Das Orchester unter Kent Nagano – zusammengesetzt aus Concerto Köln und dem durch Ivor Bolton ebenfalls auf historisch-informierte Spielpraxis geschulten Dresdner Festspielorchester – und die Solisten versuchen unter Anleitung praxisorientierter Wissenschaftler, die Tetralogie so aufzuführen, wie sie zu Wagners Lebzeiten geklungen haben könnte. Die Streichinstrumente haben Darmsaiten (mit Ausnahme der G-Saite), die Blasinstrumente sind vielfach rekonstruierte Nachbauten, das Orchester ist auf für heutige Ohren tiefe 435 Hertz gestimmt. Was den unmittelbaren Vorteil hat, dass das zwar manchmal rau und schräg, aber insgesamt deutlich weniger laut klingt. Die Gesangssolisten können deshalb weitaus differenzierter gestalten, wobei sie ebenfalls nur sparsam mit dem Vibrato umgehen, dafür aber Wagners Text bewusster aussprechen und deklamieren sollen – mit verblüffendem Ergebnis.
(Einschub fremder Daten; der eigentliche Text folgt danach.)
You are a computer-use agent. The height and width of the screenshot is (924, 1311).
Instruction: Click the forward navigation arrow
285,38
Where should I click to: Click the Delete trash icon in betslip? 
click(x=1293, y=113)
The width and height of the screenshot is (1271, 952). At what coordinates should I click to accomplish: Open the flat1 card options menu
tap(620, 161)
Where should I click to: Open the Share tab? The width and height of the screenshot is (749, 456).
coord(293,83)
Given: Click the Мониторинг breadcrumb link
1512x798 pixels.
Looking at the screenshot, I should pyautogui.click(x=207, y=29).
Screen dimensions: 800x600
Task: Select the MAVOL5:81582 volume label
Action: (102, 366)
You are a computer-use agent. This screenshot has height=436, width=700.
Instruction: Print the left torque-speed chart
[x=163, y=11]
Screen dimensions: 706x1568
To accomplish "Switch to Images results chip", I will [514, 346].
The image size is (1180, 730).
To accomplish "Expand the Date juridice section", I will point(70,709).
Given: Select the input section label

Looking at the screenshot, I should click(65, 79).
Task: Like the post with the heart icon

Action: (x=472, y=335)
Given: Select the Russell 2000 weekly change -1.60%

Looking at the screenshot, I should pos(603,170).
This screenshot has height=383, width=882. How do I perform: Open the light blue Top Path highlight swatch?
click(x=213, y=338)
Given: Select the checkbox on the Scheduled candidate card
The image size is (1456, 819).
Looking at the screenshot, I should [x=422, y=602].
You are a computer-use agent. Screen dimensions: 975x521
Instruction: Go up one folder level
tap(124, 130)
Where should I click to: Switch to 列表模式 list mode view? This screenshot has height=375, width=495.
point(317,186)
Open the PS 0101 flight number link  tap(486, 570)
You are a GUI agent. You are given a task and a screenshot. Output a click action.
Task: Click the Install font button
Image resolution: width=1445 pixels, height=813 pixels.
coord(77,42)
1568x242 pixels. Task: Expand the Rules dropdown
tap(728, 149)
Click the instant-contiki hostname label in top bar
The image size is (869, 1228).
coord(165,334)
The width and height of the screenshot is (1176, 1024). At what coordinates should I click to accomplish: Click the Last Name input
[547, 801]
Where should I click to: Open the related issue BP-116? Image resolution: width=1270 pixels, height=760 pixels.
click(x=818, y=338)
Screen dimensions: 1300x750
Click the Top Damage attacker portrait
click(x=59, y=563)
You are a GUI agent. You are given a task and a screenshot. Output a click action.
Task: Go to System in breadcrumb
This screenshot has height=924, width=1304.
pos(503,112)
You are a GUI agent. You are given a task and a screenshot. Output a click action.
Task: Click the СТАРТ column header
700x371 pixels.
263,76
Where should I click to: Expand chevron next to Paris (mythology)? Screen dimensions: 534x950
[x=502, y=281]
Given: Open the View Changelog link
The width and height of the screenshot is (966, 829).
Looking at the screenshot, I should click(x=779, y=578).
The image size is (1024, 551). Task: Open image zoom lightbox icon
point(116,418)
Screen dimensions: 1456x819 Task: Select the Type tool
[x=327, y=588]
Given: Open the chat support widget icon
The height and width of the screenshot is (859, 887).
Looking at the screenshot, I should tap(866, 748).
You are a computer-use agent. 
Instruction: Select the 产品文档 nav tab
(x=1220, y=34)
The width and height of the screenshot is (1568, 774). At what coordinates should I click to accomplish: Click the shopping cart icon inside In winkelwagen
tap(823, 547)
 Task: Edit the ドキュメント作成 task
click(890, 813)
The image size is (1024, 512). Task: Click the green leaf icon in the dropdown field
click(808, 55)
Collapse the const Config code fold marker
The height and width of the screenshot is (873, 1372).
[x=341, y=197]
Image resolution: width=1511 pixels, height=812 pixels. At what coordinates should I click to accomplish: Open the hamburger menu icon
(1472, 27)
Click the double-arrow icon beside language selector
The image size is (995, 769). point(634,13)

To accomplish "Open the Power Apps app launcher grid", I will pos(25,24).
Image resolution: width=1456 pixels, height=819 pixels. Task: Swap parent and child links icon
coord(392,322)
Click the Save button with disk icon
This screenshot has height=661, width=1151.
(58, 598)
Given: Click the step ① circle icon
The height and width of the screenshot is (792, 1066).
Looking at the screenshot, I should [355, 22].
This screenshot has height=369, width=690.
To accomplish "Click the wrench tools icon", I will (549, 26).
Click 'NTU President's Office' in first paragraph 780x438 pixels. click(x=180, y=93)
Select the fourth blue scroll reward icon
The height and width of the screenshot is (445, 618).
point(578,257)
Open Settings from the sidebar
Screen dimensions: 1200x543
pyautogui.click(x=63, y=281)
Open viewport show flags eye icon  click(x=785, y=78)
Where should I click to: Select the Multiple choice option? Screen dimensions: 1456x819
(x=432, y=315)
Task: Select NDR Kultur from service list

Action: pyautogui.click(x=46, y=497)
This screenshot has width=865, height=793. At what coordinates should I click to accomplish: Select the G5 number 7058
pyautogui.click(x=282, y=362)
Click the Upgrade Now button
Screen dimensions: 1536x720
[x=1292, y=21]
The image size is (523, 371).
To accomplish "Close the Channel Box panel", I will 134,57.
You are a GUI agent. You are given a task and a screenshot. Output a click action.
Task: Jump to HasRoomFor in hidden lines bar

Über die Premiere in Prag berichtete Michael Ernst auf Musik in Dresden, die Aufführung in Amsterdam besuchte Joashua Barone für die New York Times, das Gastspiel in Köln beschreibt in seinem Opernblog auf WDR3 Richard Lorber und das „Heimspiel“ am 9. Mai im Dresdner Kulturpalast Robert Hugill auf Planet Hugill; letztere Aufführung durfte auch ich erleben und bin nach wie vor fast restlos begeistert:
Über ein paar Details ließe sich zwar beckmessern – wie über die akustisch im Saal verstreuten und nicht von der Bühne her eingesetzten Sprachrohre einiger Walküren, deren Wirkung verpufft, oder die unnötige szenische Anweisung, die die auch in ihrer Mimik und Körpersprache großartige Brünnhilde von Åsa Jäger am Schluss zu Boden zwingt. Und natürlich ist eine semikonzertante Aufführung kein Ersatz für eine Inszenierung, von deren historischer Rekonstruktion aus guten Gründen Abstand genommen wurde. Aber letztlich möchte ich nach dieser „Walküre“ nur einen Einwand formulieren, der konkret das Projektmanagement betrifft: Die auffallend wechselnde Solistenbesetzung lässt vermuten, dass nicht alle Sängerinnen und Sänger in der gleichen Intensität in ihre in der Tat ungewöhnliche Aufgabe eingewiesen werden konnten. Das ist insofern schade, als das Ergebnis noch überzeugender als ohnehin hätte ausfallen können. Der entscheidende Unterschied bei den Solisten ist, dass hier alle Stimmen – die kleineren ebenso wie die hohen und größeren Frauenstimmen – in Anlehnung an die gesprochene Rede eine stupende Wortverständlichkeit erreichen, die auch in Bezug auf das jeweilige Tempo Wagners Vorstellungen von einer „verständlichen Gesangsaussprache“ deutlich näherkommt als das, was seit langem in der Wagnerwelt praktiziert wird. Sprich: So radikal anders und richtiger für mich seinerzeit die szenische Bildsprache in Patrice Chéreaus „Ring“-Inszenierung zum Zentenarium der Bayreuther Festspiele 1976 erschien, so radikal anders und richtiger hört sich für mich jetzt diese historisch informierte Lesart an. Das ist tatsächlich keine Oper mehr, sondern in der von Kent Nagano und allen Ausführenden mutig angegangenen musikalischen Interpretation endlich „Musikdrama“, wie es direkter, lebendiger und bezwingender kaum sein kann. Bleibt noch mein Herzenswunsch an Katharina Wagner: Dass eine solche Umsetzung auch in Wagners eigenem Theater stattfinden möge, idealerweise gleich 2026, zum 150-jährigen Bestehen der Bayreuther Festspiele.